_Prompt A_.
Copy word for word the part of the Irish village passage that opens with the words containing "I once visited" and closes with "swig of whiskey.".
_Prompt B_.
For each statement below, answer yes or no to whether it agrees with the Irish village passage, and quote the words from the passage that decide it: (i) The man of the house had left the Church a few years before. (ii) The visit took place in a village in the north of Ireland. (iii) The priest told the man that he was not in the business of converting Protestants.

_Extract_.
____
I once visited a small village in the south of Ireland, where I stayed with a family in their cottage and discussed the problems of religion with the man of the house, an irate Irishman, into the wee hours of the night. He had left the Church a few years before, the final straw being a dismissive priest who waved off this man’s Bible-thumping with, “I’m not in the business of converting Protestants.” The logical errors of this apostate’s fall were not hard to perceive, but the true cause was a broken heart. He had been betrayed by the Church he once loved, and he finally tried to hurt her back by shaking the dust off his feet. If my visit to the village parish was any indication, the priest’s only response would have been to take another swig of whiskey.
____
_Entries supplied_.

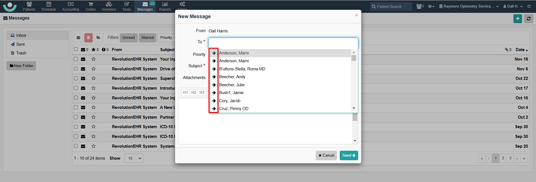Select the Nov 6 message checkbox
Viewport: 536px width, 182px height.
click(76, 69)
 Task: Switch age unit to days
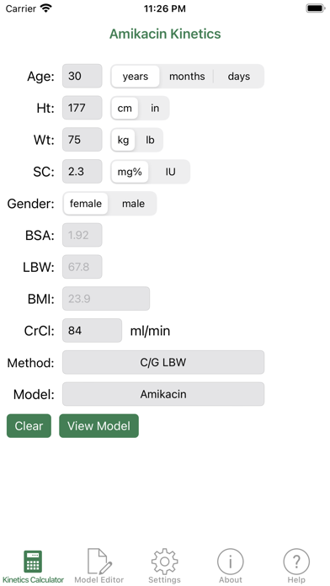(239, 77)
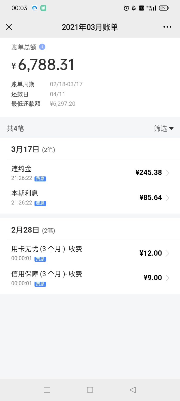180x401 pixels.
Task: Select the 3月17日 date group header
Action: tap(33, 149)
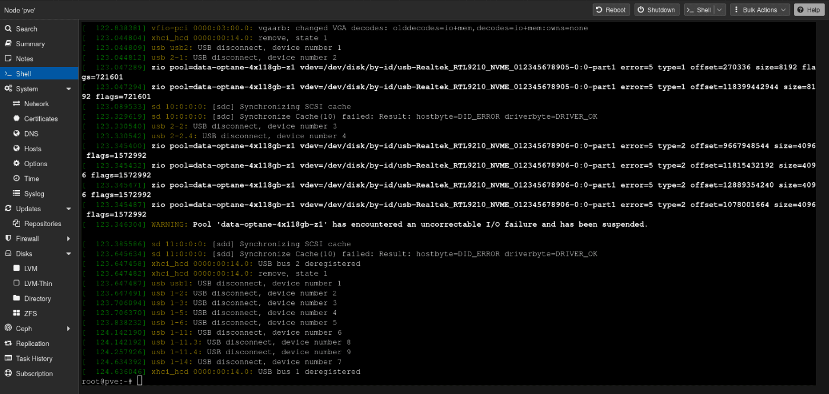Open the Repositories updates panel
The height and width of the screenshot is (394, 829).
pyautogui.click(x=42, y=223)
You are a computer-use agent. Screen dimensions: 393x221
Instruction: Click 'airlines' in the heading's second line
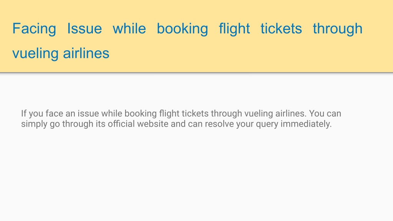click(x=86, y=53)
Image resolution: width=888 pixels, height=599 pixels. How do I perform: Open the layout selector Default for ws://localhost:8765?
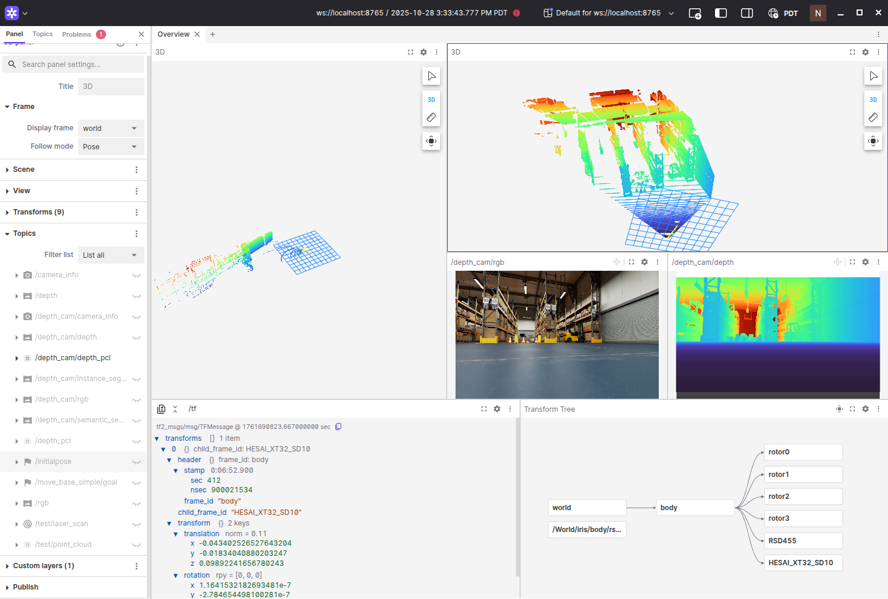pyautogui.click(x=608, y=13)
____
_Task answer A_.
I once visited a small village in the south of Ireland, where I stayed with a family in their cottage and discussed the problems of religion with the man of the house, an irate Irishman, into the wee hours of the night. He had left the Church a few years before, the final straw being a dismissive priest who waved off this man’s Bible-thumping with, “I’m not in the business of converting Protestants.” The logical errors of this apostate’s fall were not hard to perceive, but the true cause was a broken heart. He had been betrayed by the Church he once loved, and he finally tried to hurt her back by shaking the dust off his feet. If my visit to the village parish was any indication, the priest’s only response would have been to take another swig of whiskey.

_Task answer B_.
(i) Yes: "He had left the Church a few years before"
(ii) No: "a small village in the south of Ireland"
(iii) Yes: "I’m not in the business of converting Protestants."